Le récit met en scène trois voleuses qui ne font dans la dentelle que pour leurs tenues : Lady Remington, Miss Winchester et Mam'zelle Gatling, auxquelles la plume d'Etienne Willem offre des traits aguicheurs et énergiques.

Et voilà : c'est la conclusion de ce triptyque. Mais autant vous le dire d'emblée, si l'arc est bel et bien fini, la porte à une suite est entrouverte. Non, plutôt ouverte. Grande ouverte. Enfin, disons-le tout net : la fin appelle une suite à cor et à cri. Mais le cycle est bel et bien fini et autosuffisant. La fin est bien pensée, quoi, en somme ! Je me suis laissé dire qu'il y aurait un triptyque de triptyques... comprenne qui saura.

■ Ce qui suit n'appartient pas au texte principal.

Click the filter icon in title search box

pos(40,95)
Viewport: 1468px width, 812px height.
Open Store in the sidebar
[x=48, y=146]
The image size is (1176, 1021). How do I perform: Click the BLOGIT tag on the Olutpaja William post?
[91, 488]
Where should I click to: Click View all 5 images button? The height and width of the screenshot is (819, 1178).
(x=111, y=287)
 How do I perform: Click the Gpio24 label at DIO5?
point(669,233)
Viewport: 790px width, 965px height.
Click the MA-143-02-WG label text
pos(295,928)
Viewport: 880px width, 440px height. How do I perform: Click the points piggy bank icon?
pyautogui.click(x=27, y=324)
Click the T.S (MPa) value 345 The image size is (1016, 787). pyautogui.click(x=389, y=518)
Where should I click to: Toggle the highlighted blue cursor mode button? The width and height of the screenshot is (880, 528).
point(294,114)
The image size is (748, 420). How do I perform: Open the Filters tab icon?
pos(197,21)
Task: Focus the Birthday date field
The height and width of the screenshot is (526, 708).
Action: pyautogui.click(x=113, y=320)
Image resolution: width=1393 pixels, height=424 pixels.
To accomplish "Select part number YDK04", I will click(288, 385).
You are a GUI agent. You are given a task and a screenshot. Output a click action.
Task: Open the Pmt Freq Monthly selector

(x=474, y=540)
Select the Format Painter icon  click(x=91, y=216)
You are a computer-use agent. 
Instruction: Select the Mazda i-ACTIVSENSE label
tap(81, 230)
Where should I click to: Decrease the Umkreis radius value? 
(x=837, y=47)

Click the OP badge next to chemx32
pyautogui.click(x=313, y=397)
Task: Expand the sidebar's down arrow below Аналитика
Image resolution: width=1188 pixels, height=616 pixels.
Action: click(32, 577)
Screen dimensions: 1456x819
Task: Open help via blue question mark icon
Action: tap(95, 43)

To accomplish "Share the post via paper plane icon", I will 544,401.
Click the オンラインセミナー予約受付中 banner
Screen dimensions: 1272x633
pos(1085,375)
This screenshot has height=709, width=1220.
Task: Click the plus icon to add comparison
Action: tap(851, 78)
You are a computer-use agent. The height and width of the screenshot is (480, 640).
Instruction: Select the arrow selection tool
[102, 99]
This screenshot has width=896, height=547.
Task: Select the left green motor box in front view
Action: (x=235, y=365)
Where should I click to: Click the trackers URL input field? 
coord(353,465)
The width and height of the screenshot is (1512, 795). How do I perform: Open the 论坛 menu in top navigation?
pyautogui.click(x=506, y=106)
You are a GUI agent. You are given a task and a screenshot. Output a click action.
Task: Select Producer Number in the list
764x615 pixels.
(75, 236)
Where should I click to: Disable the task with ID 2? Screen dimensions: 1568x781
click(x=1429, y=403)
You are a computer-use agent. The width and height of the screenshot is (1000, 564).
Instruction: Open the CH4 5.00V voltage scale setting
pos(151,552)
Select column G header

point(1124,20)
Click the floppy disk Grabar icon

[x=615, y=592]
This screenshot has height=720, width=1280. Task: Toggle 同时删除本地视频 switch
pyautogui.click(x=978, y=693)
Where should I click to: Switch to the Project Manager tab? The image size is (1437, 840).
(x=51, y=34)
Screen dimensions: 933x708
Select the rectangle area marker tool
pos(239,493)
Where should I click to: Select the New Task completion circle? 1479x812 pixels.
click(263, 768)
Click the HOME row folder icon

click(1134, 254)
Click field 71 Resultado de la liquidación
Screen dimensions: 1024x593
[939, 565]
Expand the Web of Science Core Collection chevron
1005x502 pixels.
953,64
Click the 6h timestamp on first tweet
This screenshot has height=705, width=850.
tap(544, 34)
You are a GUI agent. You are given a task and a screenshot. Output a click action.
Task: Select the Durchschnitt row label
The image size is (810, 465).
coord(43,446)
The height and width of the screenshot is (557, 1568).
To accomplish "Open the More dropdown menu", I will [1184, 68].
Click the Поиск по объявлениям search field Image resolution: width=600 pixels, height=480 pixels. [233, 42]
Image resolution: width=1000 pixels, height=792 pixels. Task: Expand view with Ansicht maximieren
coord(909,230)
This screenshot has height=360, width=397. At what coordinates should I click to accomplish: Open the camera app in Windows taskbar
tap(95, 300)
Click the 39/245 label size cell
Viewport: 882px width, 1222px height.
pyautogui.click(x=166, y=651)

On a une fois de plus une couverture qui agrippe le regard dans son style Belle Époque avec dorures, art floral, dessins représentatifs de certaines scènes-clés et portraits des Artilleuses, un dessin soigné, un univers atypique intéressant... ne revenons pas sur ce qui faisait le contenu de la chronique précédente !


Mais restons-en à ce tome 3. 
Nous avions quitté nos trois amies coincées entre trois feux alors qu'Audrey Remington avait été faite prisonnière par le Département IIIB des services secrets du Kaiser. 

La belle blonde ayant refusé de divulguer le moindre renseignement, ils comptent bien se débarrasser d'elle en la lynchant sans autre forme de procès. Mais, bien entendu, c'est sans compter sur Miss Winchester et son efficacité redoutable au tir ni Mam'zelle Gatling et... euh... son audace confinant à la folie ? Enfin bref, les deux filles parviennent à faire s'évader leur comparse et l'on est bien heureux pour elles... même si l'on ne peut s'empêcher de se demander comment Louison Gatling a bien pu planquer un sidecar sous le gibet destiné à sa copine au beau milieu du camp ennemi... Ouais, je sais, c'est hautement improbable. Mais vous savez quoi ? On s'en fout.
Oui, je vais bien. Oui, moi, le gars hostile à la moindre incohérence narrative, je m'en contrebats les steaks à mach 3. Pourquoi ? Parce que ce passage est comme tout le reste des trois tomes : c'est enlevé comme une intro de James Bond ou n'importe quel action movie décomplexé poussant le délire au maximum. On sait que ça ne tient pas la route mais le genre veut ça ; ça fait partie de l'effet de surprise qu'il nous promet et ça exige de la part du lecteur une suspension consentie d'incrédulité que j'accorde volontiers aux Artilleuses tant elles remplissent leur part de ce contrat bilatéral qui nous lie à elles. On veut du fun, elles nous en offrent. En échange, on accepte qu'un sidecar chargé de trois minettes puisse dévaler un échafaudage ou qu'un duel à l'épée soit possible sur le toit d'un wagon tiré à pleine vitesse par une locomotive en furie... 
Une fois ce contrat de confiance établi entre la BD et nous, Les Artilleuses se révèle être une série à l'ancienne que l'on a d'autant plus de plaisir à suivre que les personnages sont de plus en plus sympathiques et attachants ! J'ai, d'ailleurs, une mention spéciale à décerner à Louison qui gagne encore en assurance, en spontanéité et dont une ou deux blagues sonnent presque comme des punchlines d'actioner.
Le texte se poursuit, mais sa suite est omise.